Passage provided:
══════════

From 1ccee036c42e263769c50900a9f99910d2d2c5de Mon Sep 17 00:00:00 2001
From: Thomas Harte <thomas.harte@gmail.com>
Date: Sat, 2 Mar 2019 14:19:54 -0500
Subject: [PATCH] Switches complete logic behind CAS to wave conversion to
 parsing tape files.

---
 Storage/Tape/Formats/CAS.cpp | 182 ++++++++++++++++++++++++++---------
 Storage/Tape/Formats/CAS.hpp |   6 +-
 2 files changed, 139 insertions(+), 49 deletions(-)

diff --git a/Storage/Tape/Formats/CAS.cpp b/Storage/Tape/Formats/CAS.cpp
index ef9e129f3..19c233a87 100644
--- a/Storage/Tape/Formats/CAS.cpp
+++ b/Storage/Tape/Formats/CAS.cpp
@@ -13,66 +13,156 @@
 
 using namespace Storage::Tape;
 
+/*
+	CAS files are a raw byte capture of tape content, with all solid tones transmuted to
+	the placeholder 1F A6 DE BA CC 13 7D 74 and gaps omitted.
+
+	Since that byte stream may also occur within files, and gaps and tone lengths need to be
+	reconstructed, knowledge of the MSX tape byte format is also required. Specifically:
+
+	Each tone followed by ten bytes that determine the file type:
+
+		ten bytes of value 0xD0 => a binary file;
+		ten bytes of value 0xD3 => it's a basic file;
+		ten bytes of value 0xEA => it's an ASCII file; and
+		any other pattern implies a raw data block.
+
+	Raw data blocks contain their two-byte length, then data.
+
+	Binary, Basic and ASCII files then have a six-byte file name, followed by a short tone, followed
+	by the file contents.
+
+	ASCII files:
+
+		... are a sequence of short tone/256-byte chunk pairs. For CAS purposes, these continue until
+		you hit another 1F A6 DE BA CC 13 7D 74 sequence.
+
+	Binary files:
+
+		... begin with three 16-bit values, the starting, ending and execution addresses. Then there is
+		the correct amount of data to fill memory from the starting to the ending address, inclusive.

══════════

Supplied material:
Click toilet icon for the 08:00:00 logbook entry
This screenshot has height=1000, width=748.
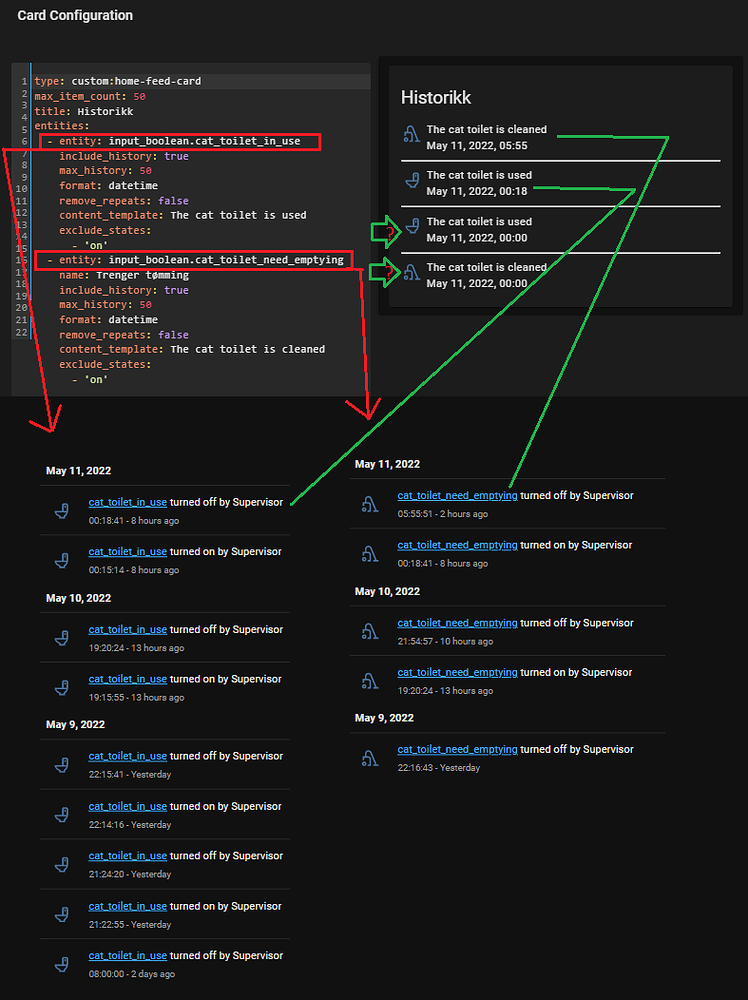point(62,964)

══════════

Instructions:
1. According to the CAS tape patch, what kind of file is indicated by ten bytes of value 0xEA following a tone?
2. Continue the CAS tape patch from the point where it stops.
The data has no connection to the CAS tape patch.

Responses by task:
1. An ASCII file.

2.
+
+	BASIC files:
+
+		... are in Microsoft-standard BASIC form of (two bytes link to next line), (two bytes line number), [tokens],
+		starting from address 0x8001. These files continue until a next line address of 0x0000 is found, then
+		are usually padded by 0s for a period that I haven't yet determined a pattern for. The code below treats
+		everything to the next 0x1f as padding.
+*/
+
 namespace  {
 	const uint8_t header_signature[8] = {0x1f, 0xa6, 0xde, 0xba, 0xcc, 0x13, 0x7d, 0x74};
+
+	#define TenX(x) {x, x, x, x, x, x, x, x, x, x}
+	const uint8_t binary_signature[] = TenX(0xd0);
+	const uint8_t basic_signature[] = TenX(0xd3);
+	const uint8_t ascii_signature[] = TenX(0xea);
 }
 
 CAS::CAS(const std::string &file_name) {
 	Storage::FileHolder file(file_name);
-	uint8_t lookahead[10] = {0, 0, 0, 0, 0, 0, 0, 0, 0, 0};
 
-	// Entirely fill the lookahead and verify that its start matches the header signature.
-	get_next(file, lookahead, 10);
-	if(std::memcmp(lookahead, header_signature, sizeof(header_signature))) throw ErrorNotCAS;
+	enum class Mode {
+		Seeking,
+		ASCII,
+		Binary,
+		BASIC
+	} parsing_mode_ = Mode::Seeking;
 
-	while(!file.eof()) {
-		// Just found a header, so flush the lookahead.
-		get_next(file, lookahead, 8);
-
-		// Create a new chunk
-		chunks_.emplace_back();
-		Chunk &chunk = chunks_.back();
-
-		// Decide whether to award a long header and/or a gap.
-		bool bytes_are_equal = true;
-		for(std::size_t index = 0; index < sizeof(lookahead); index++)
-			bytes_are_equal &= (lookahead[index] == lookahead[0]);
-
-		chunk.long_header = bytes_are_equal && ((lookahead[0] == 0xd3) || (lookahead[0] == 0xd0) || (lookahead[0] == 0xea));
-		chunk.has_gap = chunk.long_header && (chunks_.size() > 1);
-
-		// Keep going until another header arrives or the file ends. Headers require the magic byte sequence,
-		// and also must be eight-byte aligned within the file.
-		while(	!file.eof() &&
-				(std::memcmp(lookahead, header_signature, sizeof(header_signature)) || ((file.tell()-10)&7))) {
-			chunk.data.push_back(lookahead[0]);
-			get_next(file, lookahead, 1);
+	while(true) {
+		// Churn through the file until the next header signature is found.
+		const auto header_position = file.tell();
+		const auto signature = file.read(8);
+		if(signature.size() != 8) break;
+		if(std::memcmp(signature.data(), header_signature, 8)) {
+			// Check for other 1fs in this stream, and repeat from there if any.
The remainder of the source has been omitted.